Als einzige Vergütung bekamen zwei teilzeitbeschäftigte Arbeitnehmer jeweils einen Firmenwagen, ihr Arbeitgeber zahlte darauf Abgaben. Zusätzlich muss er Abgaben auf den gesetzlichen Mindestlohn leisten, auch wenn er den gar nicht zahlt.

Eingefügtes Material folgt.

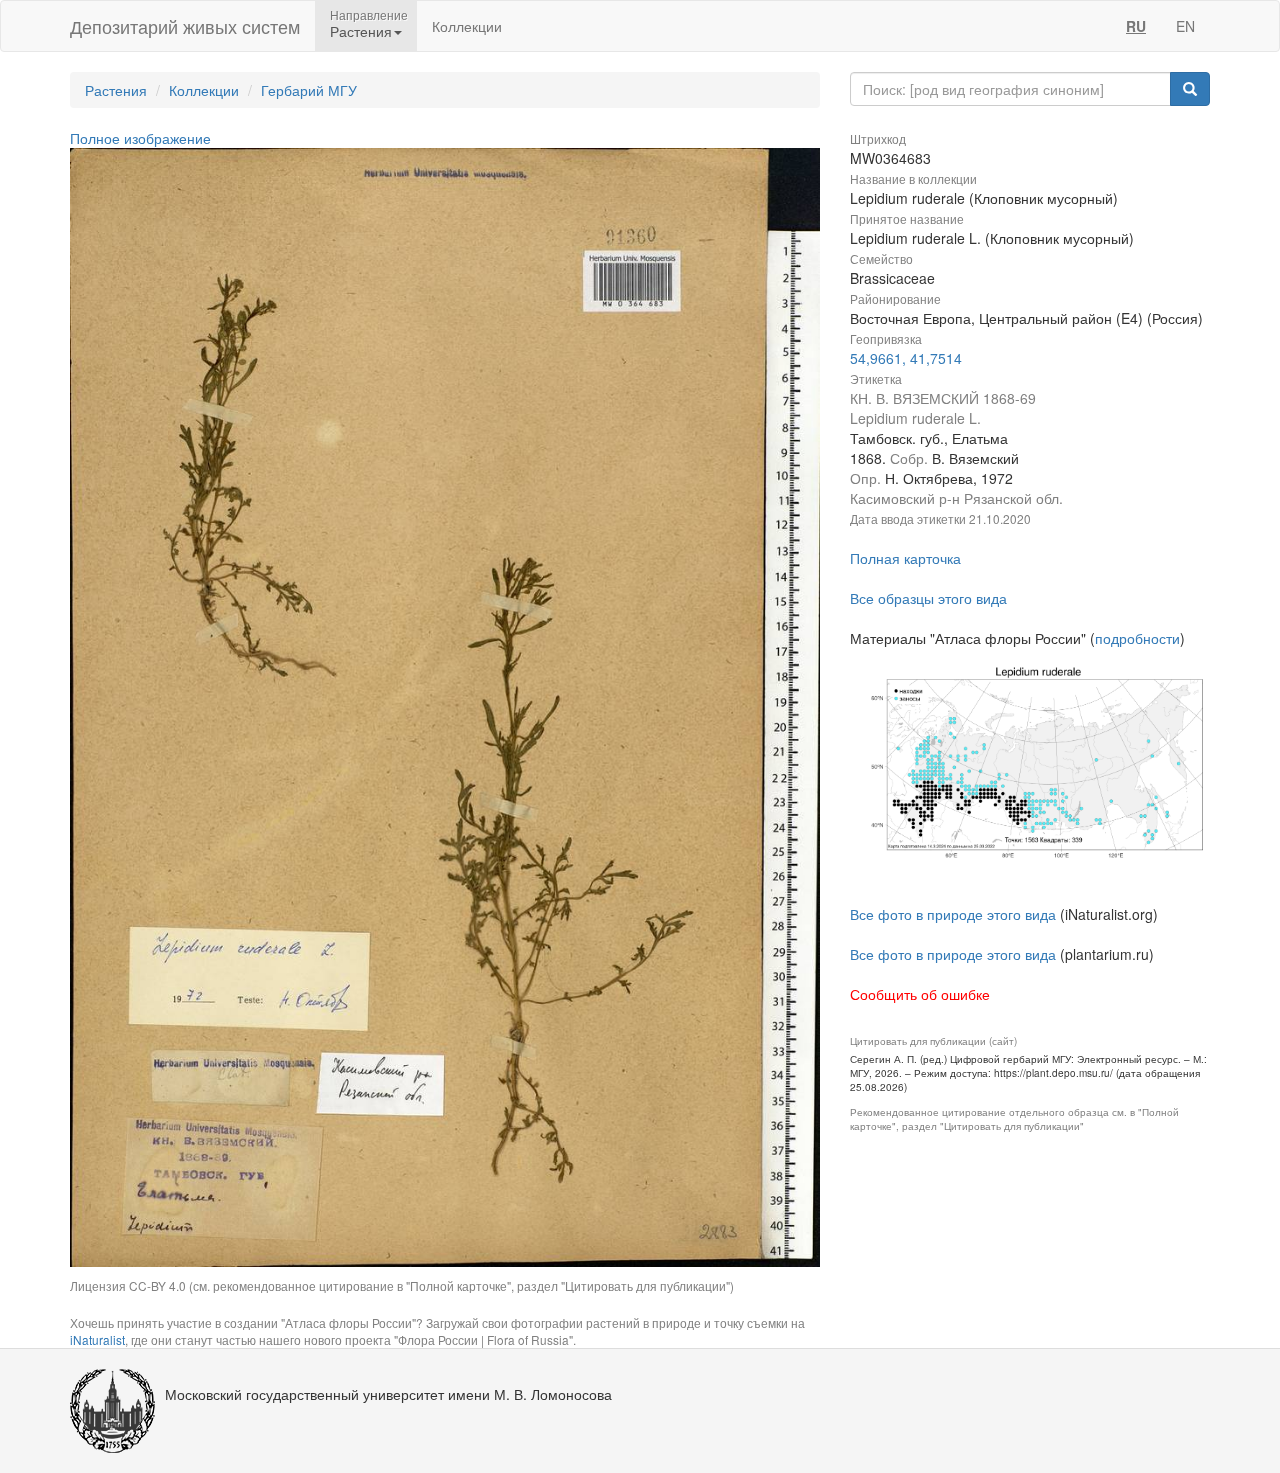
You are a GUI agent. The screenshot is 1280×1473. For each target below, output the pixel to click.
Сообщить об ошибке (920, 994)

Durch die Überlassung eines Firmenwagens wird der Mindestlohnanspruch nicht erfüllt, hat das Bundessozialgericht (BSG) in zwei Verfahren entschieden (Urt. v. 13.11.2025, Az. B 12 BA 8/24 R und B 12 BA 6/23 R). In Deutschland haben Arbeitnehmende einen Anspruch auf einen gesetzlich festgelegten Mindestlohn von derzeit 12,82 Euro pro Stunde. Nach der dem Urteil zugrundeliegenden Rechtslage waren es noch acht Euro.
Im Ergebnis muss der Arbeitgeber entsprechende Sozialversicherungsbeiträge entrichten, auch wenn er wegen der Überlassung des Firmenwagens bereits Beiträge zahlt, so das BSG. Damit gab es den Revisionen der beklagten Deutschen Rentenversicherung Bund stattgegeben.
Ein Firmenwagen als einzige Vergütung
Zwei Arbeitgeber hatten ihren teilzeitbeschäftigten Arbeitnehmenden als jeweils einzige Vergütung einen Firmenwagen zur Verfügung gestellt, auf den sie Sozialversicherungsbeiträge abführten. Bei einer Betriebsprüfung fiel dies der Deutschen Rentenversicherung Bund auf. Diese forderte Sozialversicherungsbeiträge auf den ihrer Ansicht nach nicht (ausreichend) gezahlten Mindestlohn nach. Die Arbeitgeber wehrten sich gerichtlich dagegen.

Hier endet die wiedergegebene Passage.